Crossing the finishing line with a little bit of help from “a friend”
One of the defining moments of last year’s London Marathon happened when David Wyeth started to collapse just 300 metres short of the finish line.
Another runner called Matthew Rees, set aside his own ambition on finishing at a personal best time, choosing to stop and help this total stranger get back on his feet and with their arms around each other, the two runners managed to cross the finish line together.
This story made the national press and news headlines. It was said that the pair “captured the essence of what true sport should be.”
Few I’m sure would disagree with that comment, especially when we consider the selfish world that some overpaid sport stars live in. With their over inflated egos and where written contracts seem to mean absolutely nothing these days and ‘your word being your bond’ certainly is a thing of the past!

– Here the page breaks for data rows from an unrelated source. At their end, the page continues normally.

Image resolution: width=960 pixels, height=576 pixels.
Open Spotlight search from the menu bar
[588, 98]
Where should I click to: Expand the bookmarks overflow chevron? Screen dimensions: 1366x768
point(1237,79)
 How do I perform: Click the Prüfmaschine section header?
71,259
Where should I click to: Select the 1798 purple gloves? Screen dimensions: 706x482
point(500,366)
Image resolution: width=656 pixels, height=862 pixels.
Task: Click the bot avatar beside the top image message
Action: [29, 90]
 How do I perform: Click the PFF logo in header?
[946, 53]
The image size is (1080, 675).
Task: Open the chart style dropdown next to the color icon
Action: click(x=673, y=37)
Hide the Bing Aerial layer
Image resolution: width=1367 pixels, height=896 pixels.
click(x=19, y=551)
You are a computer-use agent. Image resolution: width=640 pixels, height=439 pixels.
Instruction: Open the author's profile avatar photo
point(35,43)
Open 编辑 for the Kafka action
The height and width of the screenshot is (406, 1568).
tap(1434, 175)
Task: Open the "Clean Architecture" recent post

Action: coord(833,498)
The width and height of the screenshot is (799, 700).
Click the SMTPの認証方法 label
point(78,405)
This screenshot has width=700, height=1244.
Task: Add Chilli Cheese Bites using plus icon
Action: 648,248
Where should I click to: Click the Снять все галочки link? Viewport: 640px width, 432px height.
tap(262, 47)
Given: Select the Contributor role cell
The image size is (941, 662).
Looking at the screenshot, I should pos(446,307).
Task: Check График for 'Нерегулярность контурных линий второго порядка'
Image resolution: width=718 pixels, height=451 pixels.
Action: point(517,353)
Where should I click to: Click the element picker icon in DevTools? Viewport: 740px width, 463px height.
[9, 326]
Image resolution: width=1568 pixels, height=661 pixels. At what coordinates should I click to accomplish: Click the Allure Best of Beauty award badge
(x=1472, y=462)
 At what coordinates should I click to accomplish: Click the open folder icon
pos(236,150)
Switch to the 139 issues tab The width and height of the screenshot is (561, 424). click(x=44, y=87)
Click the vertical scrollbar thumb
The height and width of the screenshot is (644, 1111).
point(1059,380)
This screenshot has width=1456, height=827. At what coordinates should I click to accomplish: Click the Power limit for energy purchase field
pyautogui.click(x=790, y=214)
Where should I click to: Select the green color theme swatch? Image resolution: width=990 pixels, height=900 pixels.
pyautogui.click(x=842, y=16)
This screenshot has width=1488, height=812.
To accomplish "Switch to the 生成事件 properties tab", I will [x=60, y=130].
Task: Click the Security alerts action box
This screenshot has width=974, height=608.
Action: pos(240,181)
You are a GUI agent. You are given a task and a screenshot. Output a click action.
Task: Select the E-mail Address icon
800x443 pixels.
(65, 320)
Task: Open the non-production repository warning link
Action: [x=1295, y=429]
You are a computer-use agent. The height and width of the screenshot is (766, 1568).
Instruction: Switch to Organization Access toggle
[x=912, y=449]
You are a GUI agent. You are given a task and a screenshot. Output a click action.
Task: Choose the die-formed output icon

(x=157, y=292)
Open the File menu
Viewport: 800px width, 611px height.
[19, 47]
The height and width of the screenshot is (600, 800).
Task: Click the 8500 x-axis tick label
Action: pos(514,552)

Matthew Rees commented “I thought, forget my sprint finish and I just went to help him (David Wyeth) get over the finish line, so I got him up and told him that we were going to make the finish.” That kind of selfless determination is so admirable and refreshing and Matthew should be rightly commended for it.
Stopping to help someone that was a total stranger in a time of difficulty and need actually reminded me of the story the Lord Jesus Christ told concerning the Good Samaritan, recorded in the Gospel of Luke Ch 10 v30-37.
This story emerged out of a conversation between the Lord Jesus and a lawyer, a man who was an expert of the Jewish law at that time. Jesus was asked “Who is my neighbour?”
The story was that a robbery victim (almost certainly a Jew), lay half dead on the Jericho road. He was by passed by a Jewish priest and a Levite (a priest’s assistant) who refused to help. Instead it was a hated Samaritan who came to the victim’s rescue. He applied first aid, took him to an inn and made provision for his care. To the Samaritan, a Jew in need was his neighbour!
Just as Matthew Rees has been rightly commended and will be remembered for his selfless act of kindness in future marathons to come, so the Samaritan’s one deed of mercy in this Bible story has inspired sacrificial ministry all around the world.
”Never say that such ministry is wasted,” said the author WW Weirsbe, “God sees to it that no act of loving service in Christ’s name is ever lost.”
It all depends on our outlook in life. For those who want to follow the words of the Lord Jesus, then what he said to the lawyer applies to us today – “Go and do likewise.”
Incidentally both runners ran together later at the great Manchester run, in an act of solidarity after a terrorist attack in Manchester Arena.
Many other good Samaritans stopped on that horrific night and selflessly gave of themselves to help those in need. Such people help restore our faith in humanity.